Bamako, 21 mar (AMAP) Il est 15 heures. Sous le soleil ardent de ce mois de Ramadan, Amina, une secrétaire de direction, ne songe même pas à profiter une minute de plus de son bureau climatisé. Trop d’obligations à gérer à la maison. Elle plie bagage et enfourche son engin à deux-roues pour se rendre au marché. L’esprit un peu confus, la nouvelle mariée n’est pas encore fixée sur ce qu’elle va acheter au marché pour le dîner à offrir à sa belle-famille.

« Je pense que des pâtes seraient plus rapides à préparer. Ou bien as-tu d’autres suggestions, maman ? », demande-t-elle au téléphone à sa mère avant de quitter son lieu de travail.

Comme Amina, pour de nombreuses femmes actives dans les secteurs public et privé, jongler entre les tâches ménagères et les impératifs professionnels est un défi de taille en cette période. Heureusement, elles savent se montrer débrouillardes pour trouver des solutions ingénieuses.

Après une journée de travail consciencieusement accomplie et grâce aux conseils de sa mère, notre secrétaire de direction trouve ainsi le plat tout indiqué à servir au dîner : du fonio précuit accompagné d’une sauce rouge à la viande. Une recette savoureuse et facile à cuisiner, résume-telle. « Je fais mes achats au marché et prépare mes ingrédients avant de rentrer chez moi. Une fois à la maison, je gagne du temps en déléguant certaines tâches », explique-t-elle, en révélant avoir recruté une aide-ménagère pour que le repas soit servi à temps pour la rupture du jeûne.

« Avant mon arrivée, celle-ci prépare le quinquéliba, la bouillie et dresse la table. Une fois sur place, je prends le relais pour m’occuper des tâches restantes tels que la préparation du jus et les autres mets », confie-t-elle.

Le programme est, évidemment, beaucoup plus chargé pour les femmes qui doivent préparer les repas de rupture du jeûne à la fois pour le service et le domicile.
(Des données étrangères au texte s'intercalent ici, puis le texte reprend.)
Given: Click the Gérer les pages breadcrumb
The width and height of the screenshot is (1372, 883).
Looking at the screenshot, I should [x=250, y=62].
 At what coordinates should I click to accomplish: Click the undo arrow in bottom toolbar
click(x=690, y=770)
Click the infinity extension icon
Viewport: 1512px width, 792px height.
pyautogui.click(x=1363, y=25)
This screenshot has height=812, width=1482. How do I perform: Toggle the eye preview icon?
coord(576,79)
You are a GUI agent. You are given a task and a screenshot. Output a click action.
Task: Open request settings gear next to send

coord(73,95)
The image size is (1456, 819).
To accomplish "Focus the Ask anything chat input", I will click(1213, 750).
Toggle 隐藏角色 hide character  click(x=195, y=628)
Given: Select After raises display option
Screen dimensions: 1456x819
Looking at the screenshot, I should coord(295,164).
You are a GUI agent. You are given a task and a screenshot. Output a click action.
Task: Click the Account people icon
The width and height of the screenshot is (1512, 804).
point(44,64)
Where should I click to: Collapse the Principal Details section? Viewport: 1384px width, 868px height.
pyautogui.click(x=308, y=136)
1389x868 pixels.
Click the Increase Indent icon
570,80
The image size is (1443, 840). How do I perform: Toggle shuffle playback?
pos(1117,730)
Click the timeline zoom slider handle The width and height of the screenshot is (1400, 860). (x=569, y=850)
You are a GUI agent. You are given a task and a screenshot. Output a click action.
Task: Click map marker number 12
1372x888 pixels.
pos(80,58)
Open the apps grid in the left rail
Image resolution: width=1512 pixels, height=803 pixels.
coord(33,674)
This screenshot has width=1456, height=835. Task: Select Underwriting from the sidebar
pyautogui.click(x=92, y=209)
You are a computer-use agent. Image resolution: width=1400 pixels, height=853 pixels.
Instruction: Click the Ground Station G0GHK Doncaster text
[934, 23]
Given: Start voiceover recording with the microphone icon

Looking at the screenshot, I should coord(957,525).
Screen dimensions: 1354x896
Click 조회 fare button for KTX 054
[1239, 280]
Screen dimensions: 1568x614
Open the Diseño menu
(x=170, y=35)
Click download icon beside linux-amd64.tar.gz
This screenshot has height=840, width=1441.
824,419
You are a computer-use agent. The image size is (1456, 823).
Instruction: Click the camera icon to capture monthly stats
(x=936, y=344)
Habibatou Mariko, employé de bureau, vit cette réalité depuis plus de dix ans. Elle s’en sort grâce à son expérience. « Il m’arrive de quitter le bureau à 16 heures. Quand les embouteillages deviennent insupportables, je gare ma voiture dans un lieu sûr et prends une moto taxi pour rentrer un peu plus tôt à la maison. Je n’ai jamais engagé d’aide-ménagère. Je prépare ma bouillie et ma tisane la veille au soir, que je mets ensuite au frigo. Une fois rentrée, je les réchauffe et les mets sur la table avant la rupture », dit-elle .

« C’est après que je me concentre sur le dîner. Pour cela, je demande à ma belle-sœur d’acheter les condiments pour gagner du temps lorsque je rentre», dit-elle, sans s’émouvoir outre mesure. Pour elle, en effet, réaliser toutes ces tâches difficiles en ce mois béni est un acte d’amour envers Dieu et les jeûneurs.

ELLES-MÊMES À JEUN– Stagiaire dans une structure publique, Kourouni Diarra jongle, elle aussi, avec les mêmes contraintes. Depuis 7 heures du matin au petit soir, cette jeune femme d’une vingtaine d’années consacre son temps à ses activités professionnelles à Ouolofobougou, en Commune III de Bamako. Mais depuis le début du Ramadan, elle a changé son emploi du temps. Elle rentre désormais chez elle à Yirimadio, en Commune VI, à 15 heures pour avoir le temps de s’occuper de ses fourneaux.

Kourouni a une particularité : elle est l’unique fille de ses parents et a, par conséquent, la responsabilité des activités ménagères. « Les jours où je prends un peu de retard, je me fais aider par ma maman et la servante. Parfois, certains de mes frères m’épaulent pour aller plus vite même si cela me gêne », confie celle qui veut tout faire seule afin de soulager sa maman de cette corvée.

De nombreuses femmes qui, se surmultiplient en cette période pour se mettre au service des jeûneurs, sont elles-mêmes à jeun. Mais pas toutes. Alima, par exemple, est l’une des trois belles-filles de la famille. Elle arrête de jeûner chaque fois que c’est son tour de faire la cuisine. « Je ne peux pas aller au travail et ensuite venir faire la cuisine car on s’épuise rapidement sous ce soleil. Donc, pour mener à bien toutes mes tâches, je ne jeûne pas », indique cette mère de trois garçons.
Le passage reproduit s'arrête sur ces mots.